[start]

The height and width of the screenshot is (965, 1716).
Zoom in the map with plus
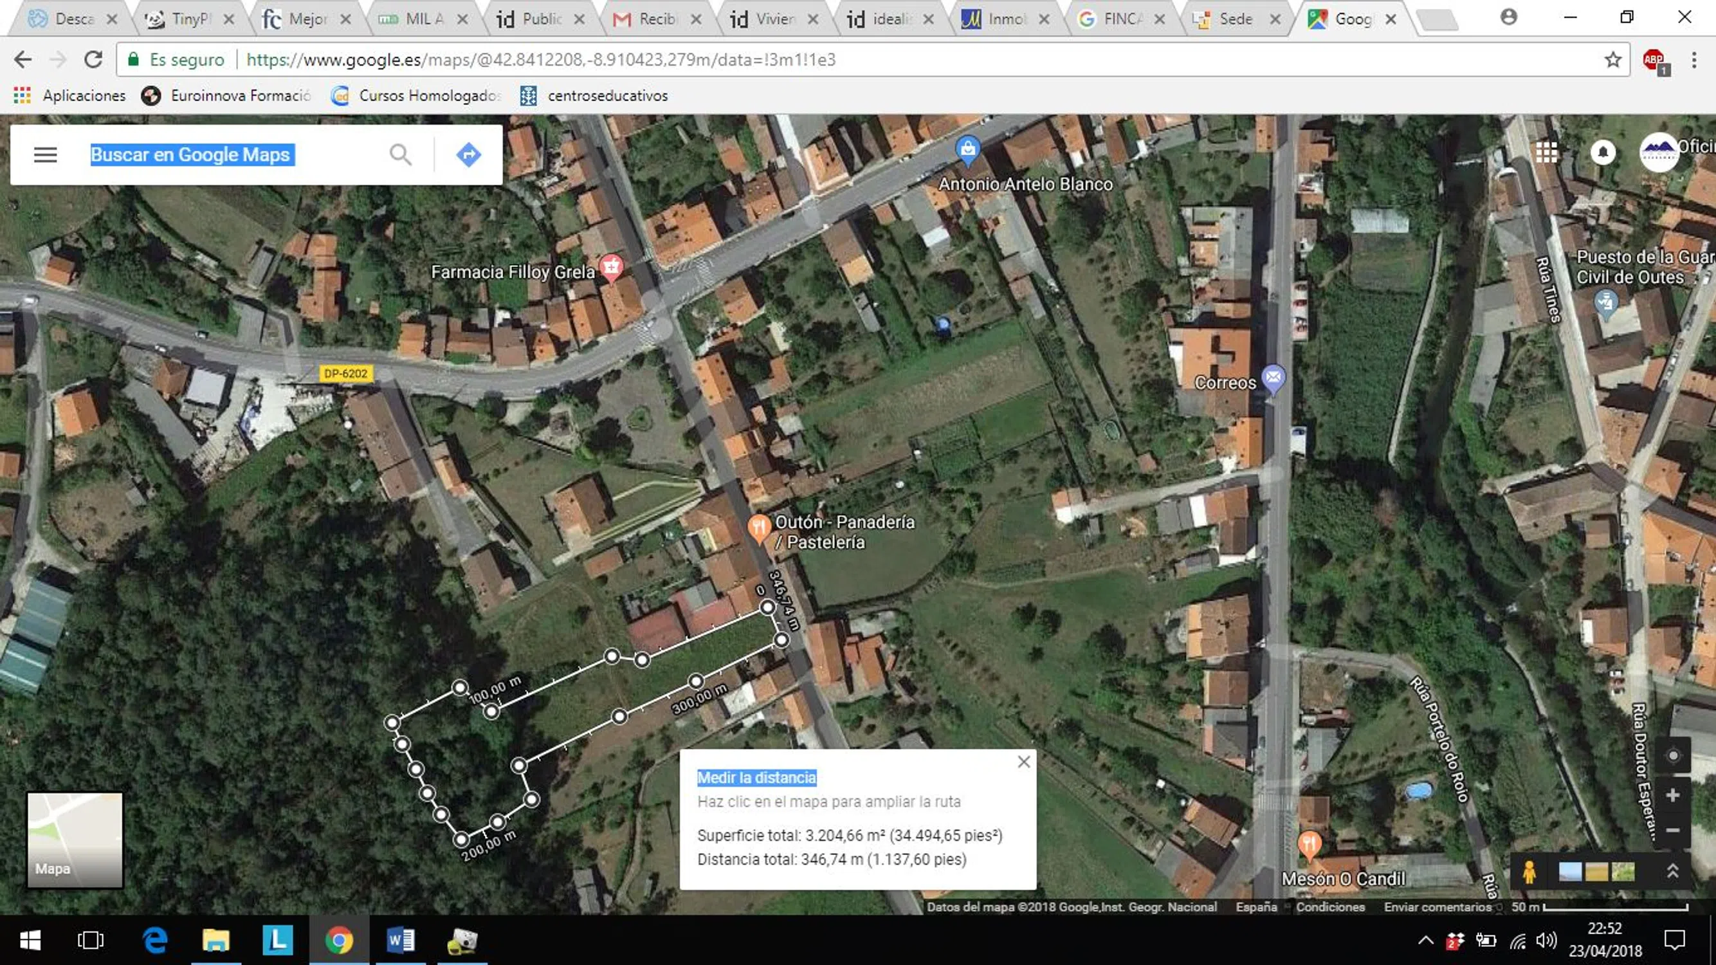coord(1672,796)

[end]
[start]

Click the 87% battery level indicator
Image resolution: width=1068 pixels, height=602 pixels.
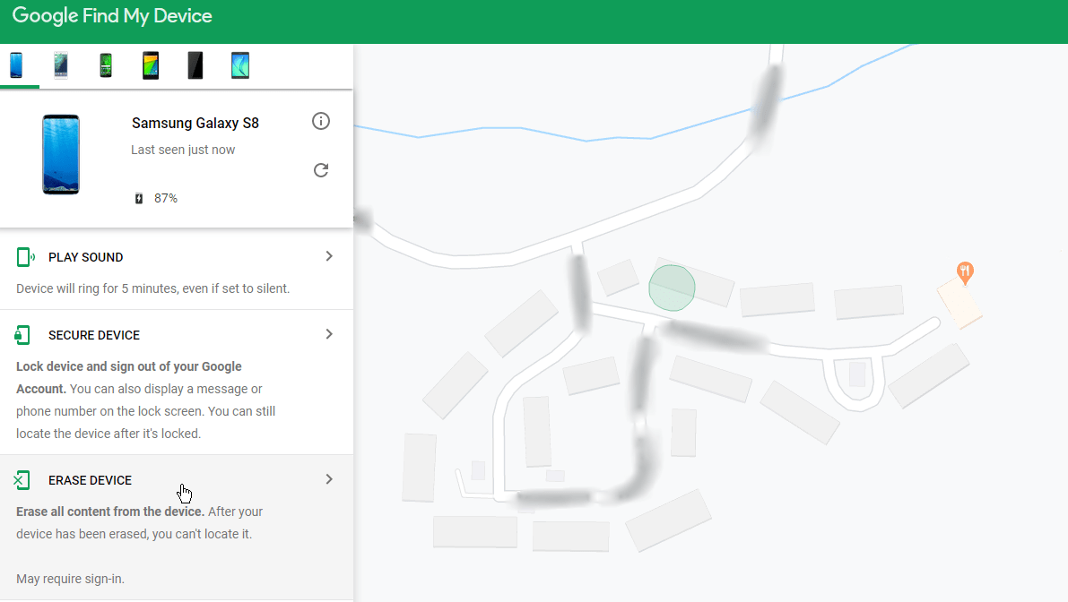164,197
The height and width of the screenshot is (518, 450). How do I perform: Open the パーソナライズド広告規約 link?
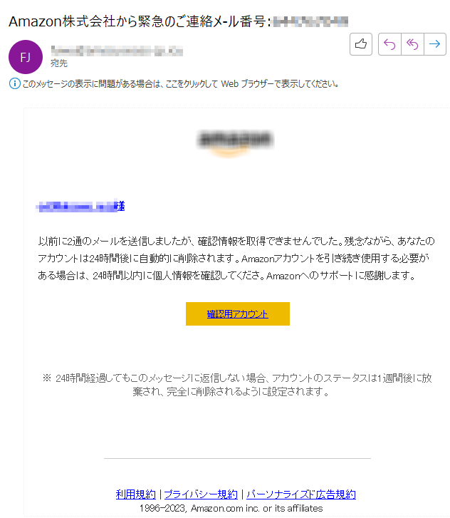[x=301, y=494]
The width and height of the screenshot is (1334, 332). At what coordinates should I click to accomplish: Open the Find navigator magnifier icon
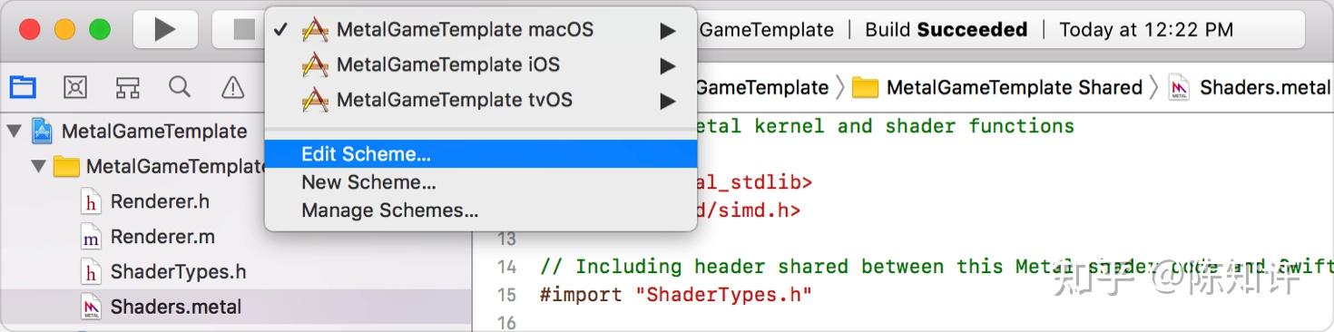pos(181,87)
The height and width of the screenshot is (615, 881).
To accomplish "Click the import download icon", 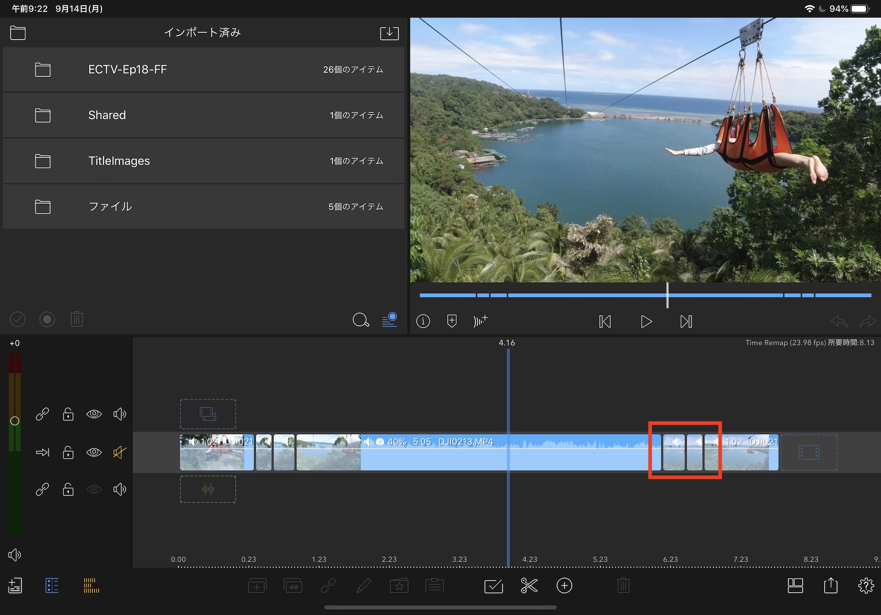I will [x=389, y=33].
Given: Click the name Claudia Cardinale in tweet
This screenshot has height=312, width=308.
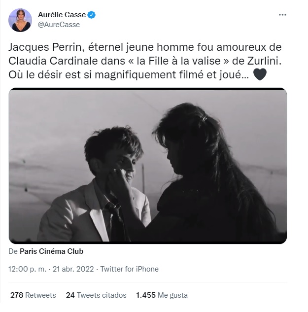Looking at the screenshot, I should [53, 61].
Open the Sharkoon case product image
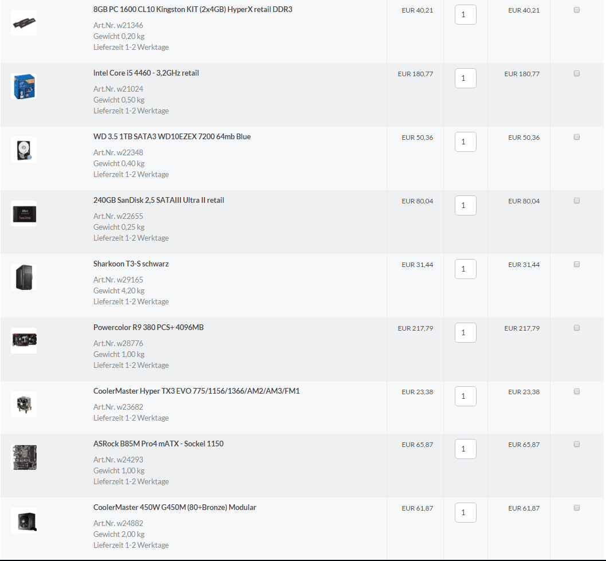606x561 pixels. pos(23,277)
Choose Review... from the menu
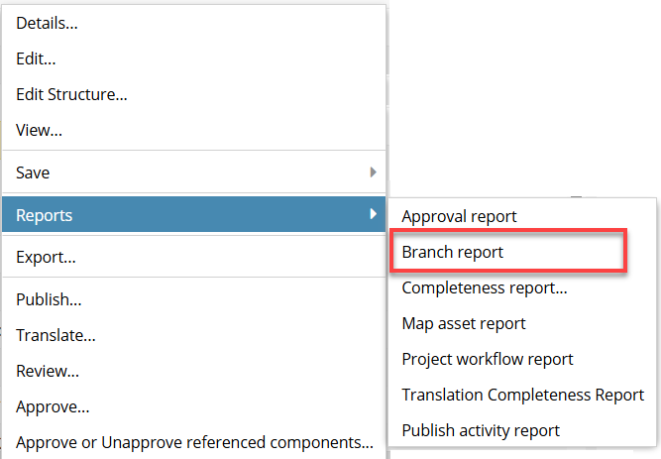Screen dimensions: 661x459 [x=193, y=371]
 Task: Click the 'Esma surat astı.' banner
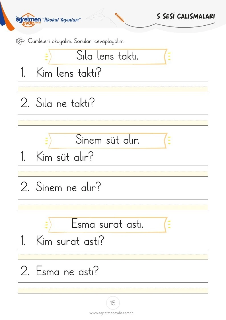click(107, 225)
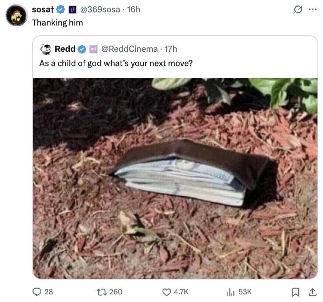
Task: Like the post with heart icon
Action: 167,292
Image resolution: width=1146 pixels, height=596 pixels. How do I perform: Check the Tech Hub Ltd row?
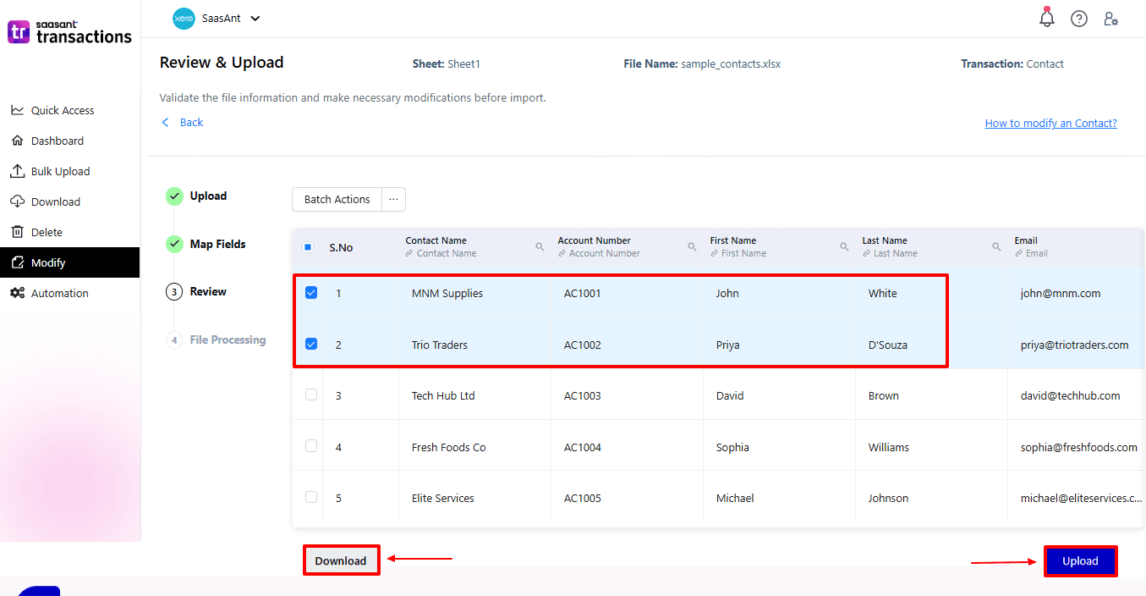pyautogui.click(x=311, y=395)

[end]

§ **SHORT TASK**:
Rewrite the lines from the one holding "The height and width of the screenshot is (965, 1716)." through the one holding "coord(1672,796)", both included, as a JSON list of strings with one string per line and no blank lines. Leave the pictures out.

§ **REPLY TO THE TASK**:
[
  "The height and width of the screenshot is (965, 1716).",
  "Zoom in the map with plus",
  "coord(1672,796)"
]